Porto Seguro

Recentemente, viajei para Porto Seguro, cidade localizada no Sul do Estado da Bahia, a trabalho.

Ok, leitor! Pode voltar e reler a primeira linha com calma. Eu espero.Porto-Seguro2

Viu? Você não entendeu errado. Embora eu concorde com você que Porto Seguro e trabalho soem como palavras impossíveis de ocuparem a mesma frase. Mas, foi exatamente o que aconteceu.

E uma viagem com um propósito incomum tem que ser diferente, não é?

Estados vizinhos, é de se supor que o trajeto da capital capixaba até Porto Seguro fosse uma reta, mas as companhias aéreas vivem desrespeitando essa regrinha de Geometria sobre a menor distância entre dois pontos e, para viajar de Vitória à cidade baiana, é preciso uma escala em Belo Horizonte com troca de aeronave.

Se viajar é preciso, viver é mesmo impreciso. Ao embarcarnos no avião, na capital mineira, para acessar meu lugar à janela, peço licença ao estrangeiro sentado na poltrona do corredor. Mal me acomodei, ele puxou papo. Descobri que era suíço e estava viajando há cerca de 20 horas.

Suíça-Porto Seguro, ou melhor,“Paradise!” — disse-me.Contou que estava com um amigo brasileiro sentado mais à frente no avião. “And you?” Bem, apesar de estar rumo ao paraíso, viajava a trabalho.

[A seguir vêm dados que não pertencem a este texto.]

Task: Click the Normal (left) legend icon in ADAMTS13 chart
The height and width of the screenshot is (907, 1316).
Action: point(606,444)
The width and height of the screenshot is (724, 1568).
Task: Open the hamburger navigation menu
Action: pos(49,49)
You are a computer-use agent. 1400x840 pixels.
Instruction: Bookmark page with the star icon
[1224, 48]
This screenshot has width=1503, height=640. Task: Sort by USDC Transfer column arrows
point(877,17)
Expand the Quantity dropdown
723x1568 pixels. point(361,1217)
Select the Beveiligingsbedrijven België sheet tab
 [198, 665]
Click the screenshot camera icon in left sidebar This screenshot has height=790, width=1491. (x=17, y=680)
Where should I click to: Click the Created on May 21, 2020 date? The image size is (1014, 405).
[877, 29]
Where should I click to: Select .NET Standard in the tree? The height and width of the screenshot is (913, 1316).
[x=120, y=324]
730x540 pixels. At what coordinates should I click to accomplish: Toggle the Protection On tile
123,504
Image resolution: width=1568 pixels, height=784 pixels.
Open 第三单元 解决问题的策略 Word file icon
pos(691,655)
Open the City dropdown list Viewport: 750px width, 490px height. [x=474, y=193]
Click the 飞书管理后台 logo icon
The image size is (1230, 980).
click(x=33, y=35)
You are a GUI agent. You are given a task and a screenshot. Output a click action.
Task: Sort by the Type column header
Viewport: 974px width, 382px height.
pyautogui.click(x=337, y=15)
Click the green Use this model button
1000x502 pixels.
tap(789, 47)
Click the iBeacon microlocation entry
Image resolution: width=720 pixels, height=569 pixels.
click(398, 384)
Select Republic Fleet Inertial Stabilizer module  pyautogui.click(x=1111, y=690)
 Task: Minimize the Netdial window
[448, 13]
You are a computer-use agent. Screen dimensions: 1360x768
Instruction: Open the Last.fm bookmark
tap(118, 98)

Ele me olhou incrédulo.

Meu inglês ia além do “The book is on the table” então, não tive dúvidas de que o estranhamento se deu pela minha sorte (se é que pode-se chamar assim) e não porque não me entendera.

Normalmente, não perco a chance de conversar com alguém, ainda mais de uma cultura diferente. Mas, como precisava estudar minha apresentação, tirei as anotações da bolsa meio como dando por encerrado aquele papo. Ele ia ao paraíso a lazer; eu, a trabalho; e estamos conversados.

Antes de me entregar à leitura, dei uma olhada ao redor. De fato, eu destoava do grupo. Os demais só esquentariam a cabeça sob o Sol e a única preocupação seria com o fator do filtro solar. Eu necessitava queimar a mufa para turbinar meu Power Point a fim de não precisar contar com outro fator de proteção: a sorte.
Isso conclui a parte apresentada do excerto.